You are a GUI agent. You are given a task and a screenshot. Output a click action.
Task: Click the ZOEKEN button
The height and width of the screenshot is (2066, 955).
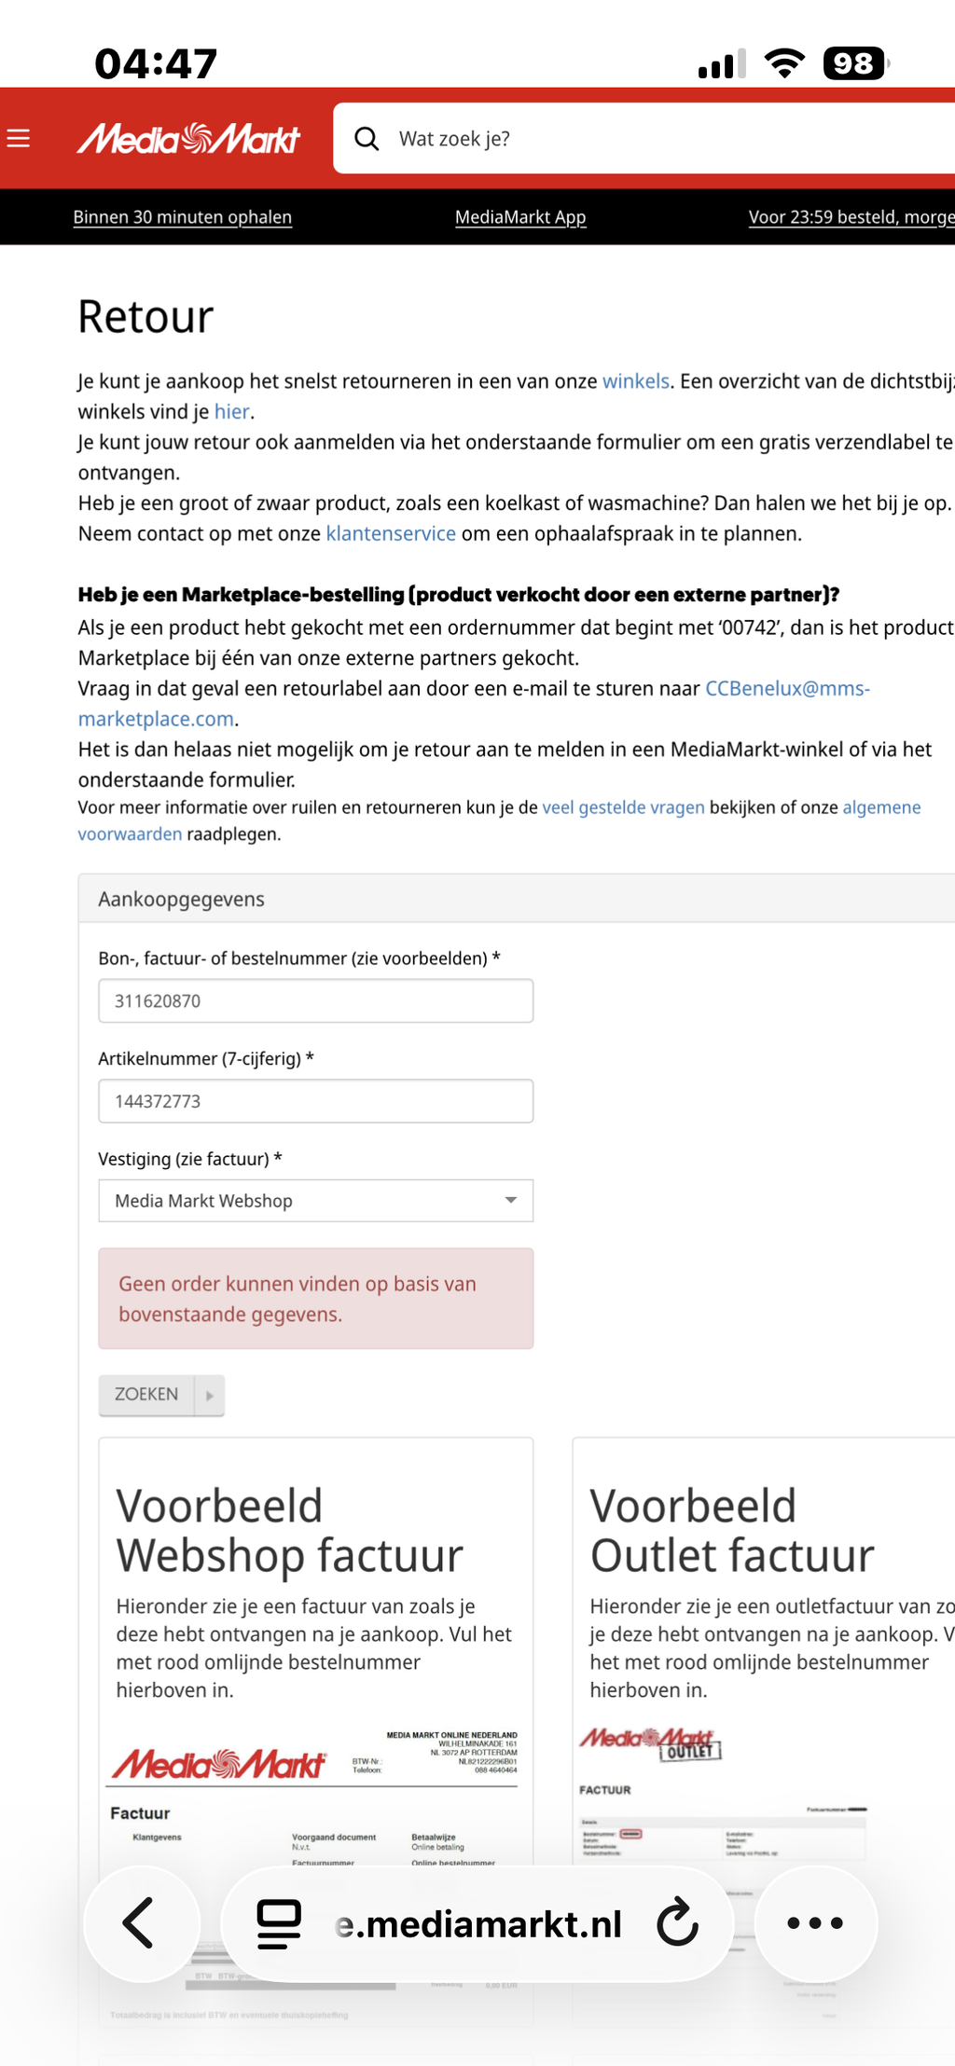coord(146,1395)
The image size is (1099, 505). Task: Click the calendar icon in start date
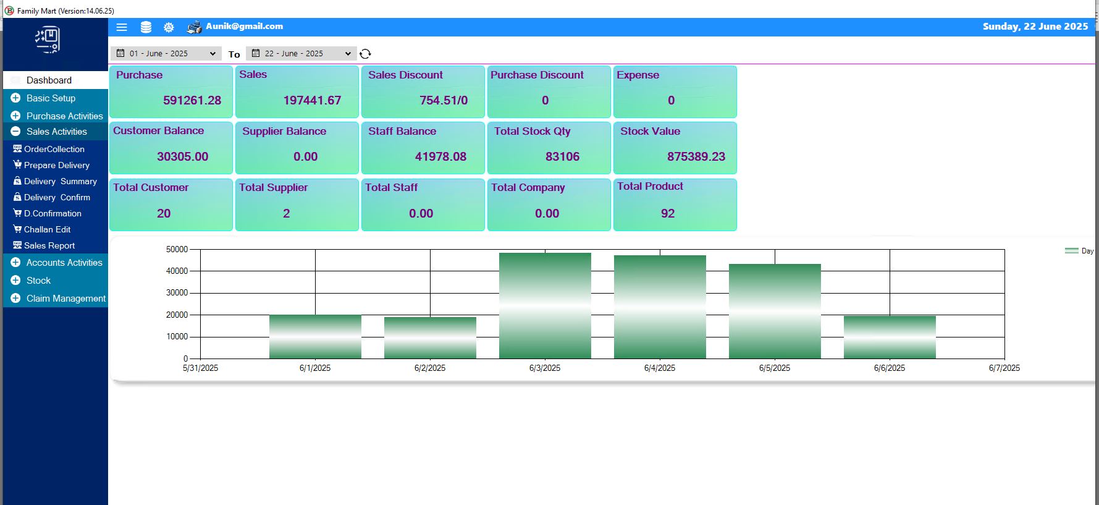(x=120, y=53)
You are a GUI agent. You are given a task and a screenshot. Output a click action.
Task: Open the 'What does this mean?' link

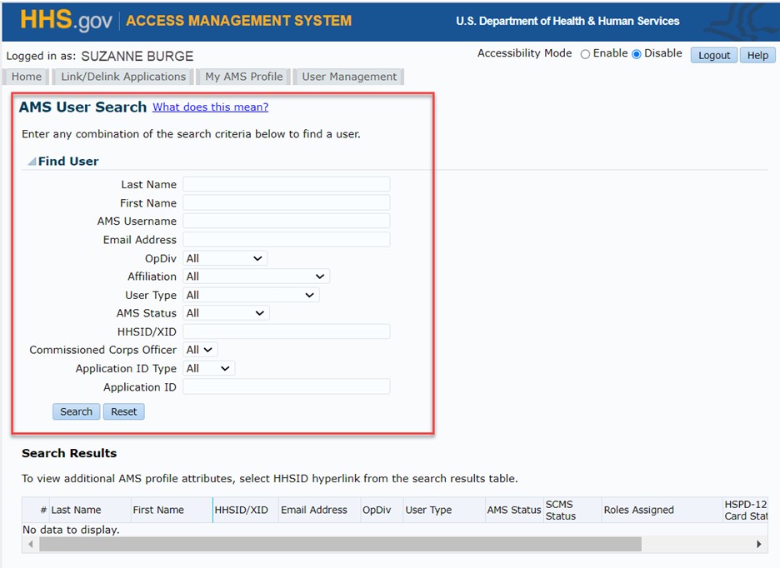coord(210,107)
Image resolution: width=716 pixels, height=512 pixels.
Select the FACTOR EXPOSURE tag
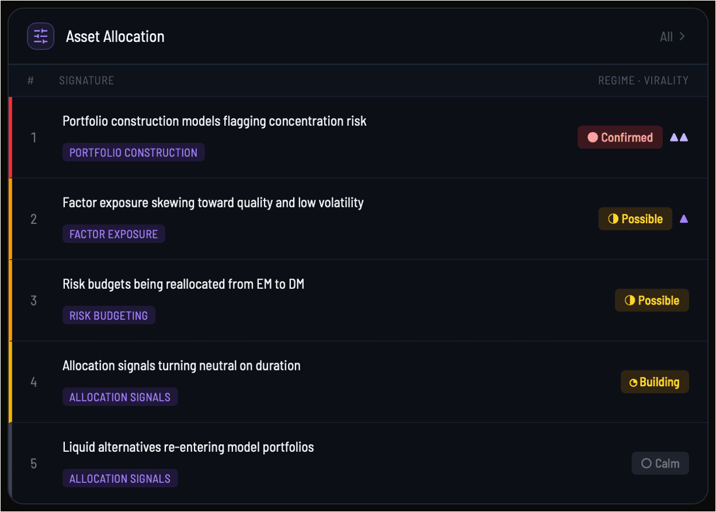[x=113, y=234]
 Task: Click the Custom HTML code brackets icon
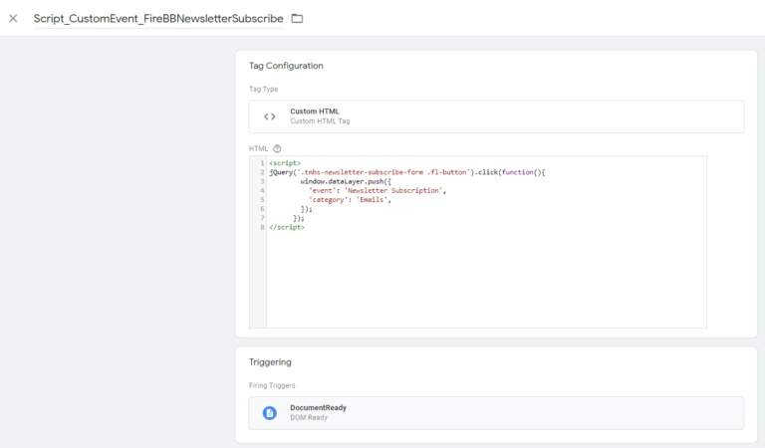coord(270,116)
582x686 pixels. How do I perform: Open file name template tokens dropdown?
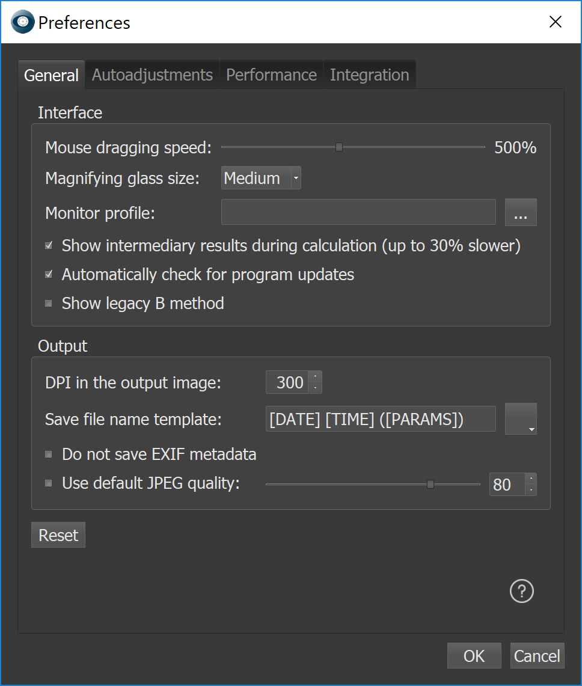click(521, 418)
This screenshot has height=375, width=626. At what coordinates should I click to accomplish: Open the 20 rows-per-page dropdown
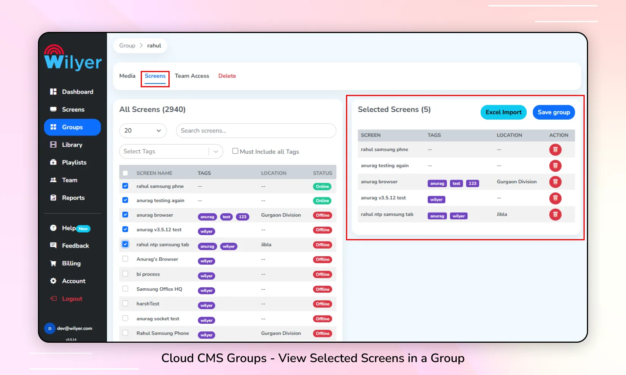click(x=143, y=131)
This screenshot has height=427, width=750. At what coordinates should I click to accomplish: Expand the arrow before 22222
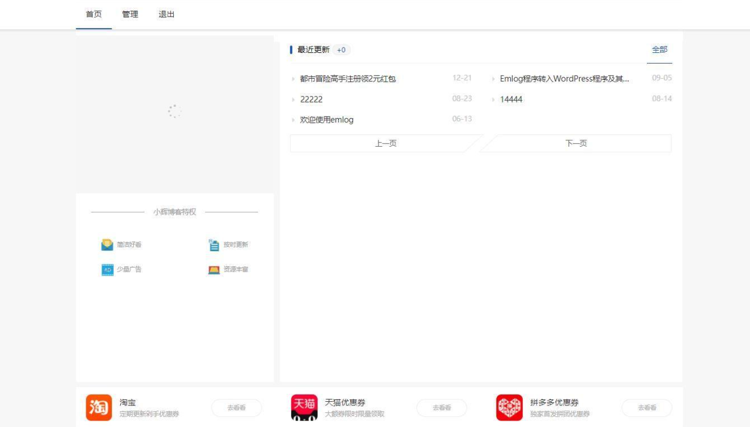tap(293, 99)
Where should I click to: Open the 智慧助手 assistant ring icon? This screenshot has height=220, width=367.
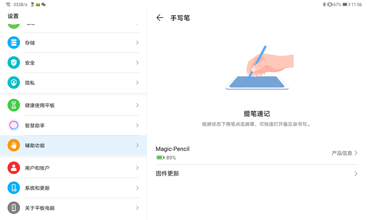(x=14, y=125)
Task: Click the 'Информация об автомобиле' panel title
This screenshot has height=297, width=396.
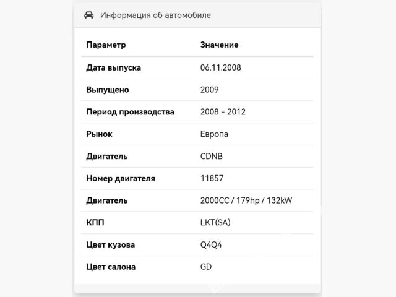Action: 155,15
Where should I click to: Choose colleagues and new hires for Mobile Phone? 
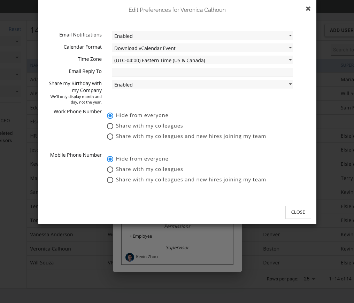[x=110, y=180]
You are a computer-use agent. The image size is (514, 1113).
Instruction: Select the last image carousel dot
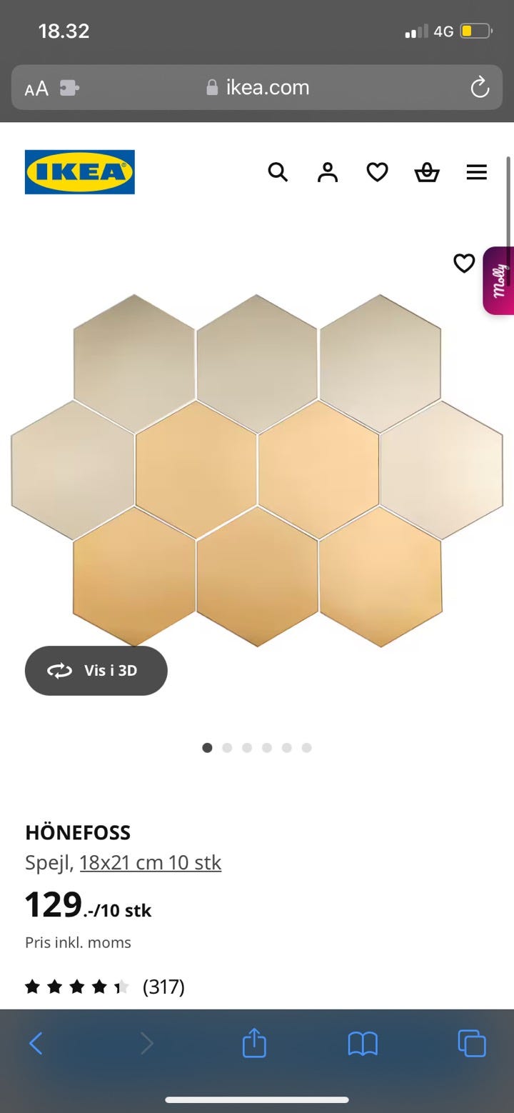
· · · · ·
__TASK STATEMENT__
Leave every image out and retype the entries above word for word.

__EXERCISE RESPONSE__
You are a GUI agent. You are given a task and a screenshot. Output a click action.
Task: Click the ZOEKEN button
The height and width of the screenshot is (2066, 955).
coord(146,1395)
The image size is (1099, 505). Task: Click the calendar icon in start date
(x=120, y=53)
You are a GUI agent. You are given a task and a screenshot. Output a click action.
Task: Open the 'What does this mean?' link

coord(210,107)
Image resolution: width=716 pixels, height=512 pixels.
Select the FACTOR EXPOSURE tag
[x=113, y=234]
 Task: Click the Custom HTML code brackets icon
coord(270,116)
582x686 pixels. How do I perform: Open file name template tokens dropdown?
click(521, 418)
This screenshot has height=375, width=626. At what coordinates should I click to accomplish: Open the 20 rows-per-page dropdown
click(x=143, y=131)
This screenshot has height=427, width=750. At what coordinates should I click to accomplish: Expand the arrow before 22222
tap(293, 99)
Where should I click to: Open the 智慧助手 assistant ring icon? This screenshot has height=220, width=367.
(x=14, y=125)
Task: Click the 'Информация об автомобиле' panel title
This screenshot has height=297, width=396.
Action: 155,15
Where should I click to: Choose colleagues and new hires for Mobile Phone? 
[x=110, y=180]
You are a computer-use agent. The image size is (514, 1113).
Instruction: Select the last image carousel dot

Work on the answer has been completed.